La restauration des rivières et la réintroduction des castors en Grande-Bretagne renforcent considérablement la résilience des paysages face aux sécheresses et aux incendies. Selon des recherches récentes et des projets menés notamment par le National Trust, ces animaux modifient les milieux aquatiques et créent des zones humides permanentes qui protègent les sols des extrêmes climatiques.
Alors que le Royaume-Uni fait face à des extrêmes climatiques de plus en plus marqués, entre sécheresses prolongées et fortes pluies, la Grande-Bretagne se tourne vers des solutions fondées sur la nature. L’Angleterre a ainsi connu ce printemps le plus sec depuis 132 ans, et deux régions du nord du pays subissent déjà des conditions de sécheresse, selon les rapports publiés. Face à cette vulnérabilité accrue, les défenseurs de l’environnement étudient le rôle crucial des castors, autrefois chassés jusqu’à l’extinction dans le pays il y a environ 400 ans.

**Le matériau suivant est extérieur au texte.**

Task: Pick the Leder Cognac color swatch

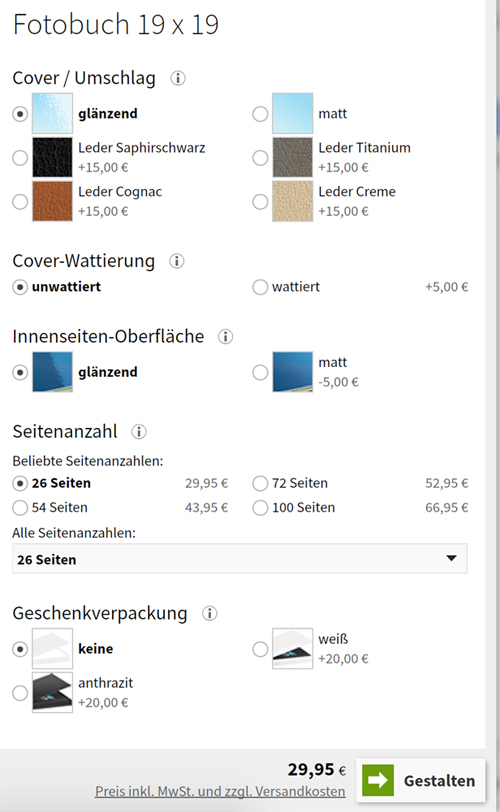Action: coord(52,201)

Le rôle des castors et la gestion de l’eau sur le domaine de Holnicote
Dans le sud-ouest de l’Angleterre, malgré un printemps marqué par un niveau de précipitations atteignant seulement la moitié de la moyenne habituelle, les terres du domaine de Holnicote, géré par le National Trust à Exmoor dans le Somerset, sont restées verdoyantes. En 2020, l’organisation y a lancé un projet d’envergure baptisé riverlands
, consistant à relâcher des castors dans deux enclos et à restaurer la rivière Aller pour lui rendre un état naturel, comparable à celui qui préexistait avant toute intervention humaine.
Cette approche, initialement développée dans l’Oregon aux États-Unis, constitue la première tentative à grande échelle de restauration d’un cours d’eau principal au Royaume-Uni. Des engins de chantier ont déplacé plus de 4 000 tonnes de terre pour combler le chenal rectiligne d’origine et installer des centaines de troncs d’arbres dans la plaine inondable, d’après les précisions apportées par les conservateurs.
L’ingénierie naturelle face aux risques d’incendie et de manque d’eau
Les castors, souvent qualifiés d’ingénieurs des écosystèmes, transforment profondément leur environnement en construisant des barrages qui génèrent des zones humides d’une grande complexité. Puttock, chercheur, souligne les bénéfices directs de cette activité pour la sécurité des animaux face aux prédateurs, tout en soulignant l’impact positif pour la société humaine :
Puttock a expliqué par l’intermédiaire de la BBC que l’une des modifications majeures apportées par les castors consistait à construire des barrages, ce qui créait ces zones humides d’une grande complexité qui offraient aux castors une protection contre les prédateurs et la possibilité de se déplacer dans le paysage.
Selon les analyses de l’expert, la rétention d’eau accrue dans le paysage permet de mieux absorber les chocs climatiques, qu’il s’agisse d’inondations ou de sécheresses. Les étangs formés par les zones humides retiennent chacun environ 1 000 mètres cubes d’eau, ce qui réduit les débits de pointe grâce à leur stockage dans des barrages naturels. De surcroît, ces paysages humides agissent comme des pare-feu naturels, comme le rappellent les observations scientifiques sur le terrain.
Bénéfices pour la biodiversité et coexistence avec l’agriculture
Les zones humides créées abritent désormais une faune diversifiée, comprenant des campagnols aquatiques, divers oiseaux, des insectes et des poissons tels que les anguilles. Ben Eardley, chef de projet senior pour le National Trust dans le Somerset, indique que si l’objectif initial était de limiter les inondations en aval pour protéger des communautés comme Allerford et Bossington, la lutte contre les sécheresses est devenue tout aussi prioritaire.


Même après les mois de sécheresse printanière, les enclos des castors ainsi que le réseau fluvial restauré sont restés gorgés d’eau toute l’année. La végétation plus dense joue le rôle d’une couverture isolante pour le sol, maintenant l’humidité et stabilisant les températures de la terre, d’après les déclarations du responsable du projet.
Cette gestion paysagère ne s’oppose pas nécessairement à l’agriculture. Les responsables soulignent qu’en acceptant de consacrer de petits espaces aux castors et aux zones inondables, le reste des terres bénéficie d’une nappe phréatique plus haute, offrant un meilleur pâturage plus longtemps pendant les mois d’été.